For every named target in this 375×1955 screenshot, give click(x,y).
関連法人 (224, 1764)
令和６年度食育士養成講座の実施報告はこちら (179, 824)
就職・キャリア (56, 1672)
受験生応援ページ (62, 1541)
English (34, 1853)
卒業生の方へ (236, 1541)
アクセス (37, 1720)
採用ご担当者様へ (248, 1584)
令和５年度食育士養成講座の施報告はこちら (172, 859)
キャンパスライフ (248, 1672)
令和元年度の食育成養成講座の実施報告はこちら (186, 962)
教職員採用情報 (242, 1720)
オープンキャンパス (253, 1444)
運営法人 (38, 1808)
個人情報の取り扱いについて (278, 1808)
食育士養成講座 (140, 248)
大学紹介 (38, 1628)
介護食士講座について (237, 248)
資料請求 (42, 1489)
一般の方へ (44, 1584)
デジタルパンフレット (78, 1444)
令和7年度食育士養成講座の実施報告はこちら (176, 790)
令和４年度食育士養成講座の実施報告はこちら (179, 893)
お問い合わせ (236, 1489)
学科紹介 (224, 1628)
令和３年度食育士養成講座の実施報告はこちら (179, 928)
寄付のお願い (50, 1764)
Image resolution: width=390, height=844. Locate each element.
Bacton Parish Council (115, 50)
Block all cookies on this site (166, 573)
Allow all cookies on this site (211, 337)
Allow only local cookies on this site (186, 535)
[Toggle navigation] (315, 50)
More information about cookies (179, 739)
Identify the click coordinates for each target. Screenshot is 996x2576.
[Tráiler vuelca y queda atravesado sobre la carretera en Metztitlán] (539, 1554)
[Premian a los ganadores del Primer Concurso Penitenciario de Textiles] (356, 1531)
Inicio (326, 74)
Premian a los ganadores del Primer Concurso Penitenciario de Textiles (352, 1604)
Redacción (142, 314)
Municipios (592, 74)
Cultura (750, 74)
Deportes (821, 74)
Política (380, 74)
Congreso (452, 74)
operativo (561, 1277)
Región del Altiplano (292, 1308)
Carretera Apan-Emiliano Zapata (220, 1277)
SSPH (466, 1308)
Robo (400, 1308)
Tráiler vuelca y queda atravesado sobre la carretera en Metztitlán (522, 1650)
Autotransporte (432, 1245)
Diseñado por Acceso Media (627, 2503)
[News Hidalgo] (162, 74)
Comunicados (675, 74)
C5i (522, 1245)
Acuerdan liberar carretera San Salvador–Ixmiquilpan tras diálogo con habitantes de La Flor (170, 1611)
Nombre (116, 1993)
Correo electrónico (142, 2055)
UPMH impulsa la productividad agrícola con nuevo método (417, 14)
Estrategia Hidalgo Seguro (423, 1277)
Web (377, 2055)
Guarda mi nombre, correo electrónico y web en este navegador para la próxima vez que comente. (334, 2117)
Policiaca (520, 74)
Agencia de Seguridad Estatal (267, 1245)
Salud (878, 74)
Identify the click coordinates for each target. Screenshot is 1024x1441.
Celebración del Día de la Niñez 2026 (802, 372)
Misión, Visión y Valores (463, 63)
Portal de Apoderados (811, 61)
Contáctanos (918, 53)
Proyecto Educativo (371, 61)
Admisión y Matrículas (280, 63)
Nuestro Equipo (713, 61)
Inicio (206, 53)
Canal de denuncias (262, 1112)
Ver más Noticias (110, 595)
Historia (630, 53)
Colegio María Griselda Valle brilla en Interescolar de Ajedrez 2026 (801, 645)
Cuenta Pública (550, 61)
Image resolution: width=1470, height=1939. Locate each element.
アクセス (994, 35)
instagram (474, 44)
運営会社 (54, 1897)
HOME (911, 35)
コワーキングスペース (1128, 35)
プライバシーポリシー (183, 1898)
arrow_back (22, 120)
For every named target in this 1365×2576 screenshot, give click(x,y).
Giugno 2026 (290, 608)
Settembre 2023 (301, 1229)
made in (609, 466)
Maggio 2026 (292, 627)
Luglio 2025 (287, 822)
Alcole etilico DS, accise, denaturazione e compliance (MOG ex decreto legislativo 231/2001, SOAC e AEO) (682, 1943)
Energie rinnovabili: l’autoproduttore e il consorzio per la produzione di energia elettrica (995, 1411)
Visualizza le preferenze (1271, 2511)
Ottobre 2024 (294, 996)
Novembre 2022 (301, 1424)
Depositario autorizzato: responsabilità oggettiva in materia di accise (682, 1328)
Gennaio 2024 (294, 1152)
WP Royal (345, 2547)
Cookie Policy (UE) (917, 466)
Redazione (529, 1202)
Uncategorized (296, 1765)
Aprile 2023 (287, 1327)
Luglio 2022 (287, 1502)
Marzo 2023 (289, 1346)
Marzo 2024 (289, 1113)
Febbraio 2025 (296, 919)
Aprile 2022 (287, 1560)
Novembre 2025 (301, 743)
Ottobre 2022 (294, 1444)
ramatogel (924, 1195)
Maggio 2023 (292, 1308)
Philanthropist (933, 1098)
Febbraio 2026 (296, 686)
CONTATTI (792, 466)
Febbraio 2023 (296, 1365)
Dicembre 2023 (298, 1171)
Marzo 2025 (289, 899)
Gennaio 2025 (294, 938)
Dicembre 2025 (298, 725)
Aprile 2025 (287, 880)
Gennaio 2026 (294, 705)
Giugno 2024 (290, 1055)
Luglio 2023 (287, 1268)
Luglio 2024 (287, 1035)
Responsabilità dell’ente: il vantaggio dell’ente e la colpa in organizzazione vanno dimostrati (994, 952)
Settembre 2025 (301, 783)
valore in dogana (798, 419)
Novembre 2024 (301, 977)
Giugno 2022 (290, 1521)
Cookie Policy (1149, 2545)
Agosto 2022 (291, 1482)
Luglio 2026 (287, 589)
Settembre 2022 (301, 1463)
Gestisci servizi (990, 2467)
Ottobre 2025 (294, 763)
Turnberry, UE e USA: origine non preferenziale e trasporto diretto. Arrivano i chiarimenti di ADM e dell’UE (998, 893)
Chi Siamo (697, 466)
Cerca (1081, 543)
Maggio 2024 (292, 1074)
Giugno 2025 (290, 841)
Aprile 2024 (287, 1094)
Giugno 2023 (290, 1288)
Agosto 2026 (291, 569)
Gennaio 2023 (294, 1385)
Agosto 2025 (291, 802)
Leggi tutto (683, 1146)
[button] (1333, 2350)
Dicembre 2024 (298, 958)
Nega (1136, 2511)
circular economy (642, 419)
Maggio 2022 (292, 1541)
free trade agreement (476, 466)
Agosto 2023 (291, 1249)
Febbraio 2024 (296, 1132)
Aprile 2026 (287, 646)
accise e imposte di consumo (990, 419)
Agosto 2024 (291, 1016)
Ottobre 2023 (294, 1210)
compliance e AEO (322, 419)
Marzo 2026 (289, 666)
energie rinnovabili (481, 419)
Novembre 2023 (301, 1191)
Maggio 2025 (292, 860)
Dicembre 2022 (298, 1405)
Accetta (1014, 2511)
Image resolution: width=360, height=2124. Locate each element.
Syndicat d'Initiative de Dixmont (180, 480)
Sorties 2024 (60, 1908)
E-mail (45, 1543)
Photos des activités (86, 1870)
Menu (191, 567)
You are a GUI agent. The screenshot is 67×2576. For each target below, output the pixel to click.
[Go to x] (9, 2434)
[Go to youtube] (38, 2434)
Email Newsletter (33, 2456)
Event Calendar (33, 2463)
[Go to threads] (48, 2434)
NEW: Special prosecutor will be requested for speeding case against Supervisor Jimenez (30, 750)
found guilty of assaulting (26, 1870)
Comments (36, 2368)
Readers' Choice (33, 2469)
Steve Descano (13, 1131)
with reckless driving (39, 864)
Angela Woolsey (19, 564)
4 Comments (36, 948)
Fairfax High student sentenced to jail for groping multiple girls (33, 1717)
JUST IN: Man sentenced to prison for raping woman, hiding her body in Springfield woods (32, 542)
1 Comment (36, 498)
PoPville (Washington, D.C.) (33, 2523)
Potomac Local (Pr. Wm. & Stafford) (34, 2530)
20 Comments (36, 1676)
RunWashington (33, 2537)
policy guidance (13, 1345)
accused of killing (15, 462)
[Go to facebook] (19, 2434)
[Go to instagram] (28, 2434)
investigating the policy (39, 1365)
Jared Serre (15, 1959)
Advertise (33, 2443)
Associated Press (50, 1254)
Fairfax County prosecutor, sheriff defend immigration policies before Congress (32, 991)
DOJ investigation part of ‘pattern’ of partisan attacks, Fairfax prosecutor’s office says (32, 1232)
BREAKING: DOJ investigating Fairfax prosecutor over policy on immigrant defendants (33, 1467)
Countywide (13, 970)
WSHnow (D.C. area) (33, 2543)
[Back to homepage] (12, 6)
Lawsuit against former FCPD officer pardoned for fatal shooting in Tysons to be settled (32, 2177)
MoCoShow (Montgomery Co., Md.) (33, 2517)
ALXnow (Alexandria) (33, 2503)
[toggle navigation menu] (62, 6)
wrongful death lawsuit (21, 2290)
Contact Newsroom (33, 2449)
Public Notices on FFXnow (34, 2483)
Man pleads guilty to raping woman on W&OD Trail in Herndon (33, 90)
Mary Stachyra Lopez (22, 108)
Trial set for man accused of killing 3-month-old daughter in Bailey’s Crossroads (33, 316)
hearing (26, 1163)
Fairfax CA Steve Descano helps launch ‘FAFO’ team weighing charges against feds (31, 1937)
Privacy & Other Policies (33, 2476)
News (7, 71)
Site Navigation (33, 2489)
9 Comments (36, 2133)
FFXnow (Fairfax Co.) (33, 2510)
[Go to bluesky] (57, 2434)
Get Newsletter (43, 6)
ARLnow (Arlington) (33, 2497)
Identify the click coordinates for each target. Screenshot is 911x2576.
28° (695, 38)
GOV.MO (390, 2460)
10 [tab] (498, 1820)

YOUR OBJECTIVE » Looking at the data above, state how many of its lines contain the word "Hidalgo", and give nothing but that number.

RESULT OF THIS TASK » 2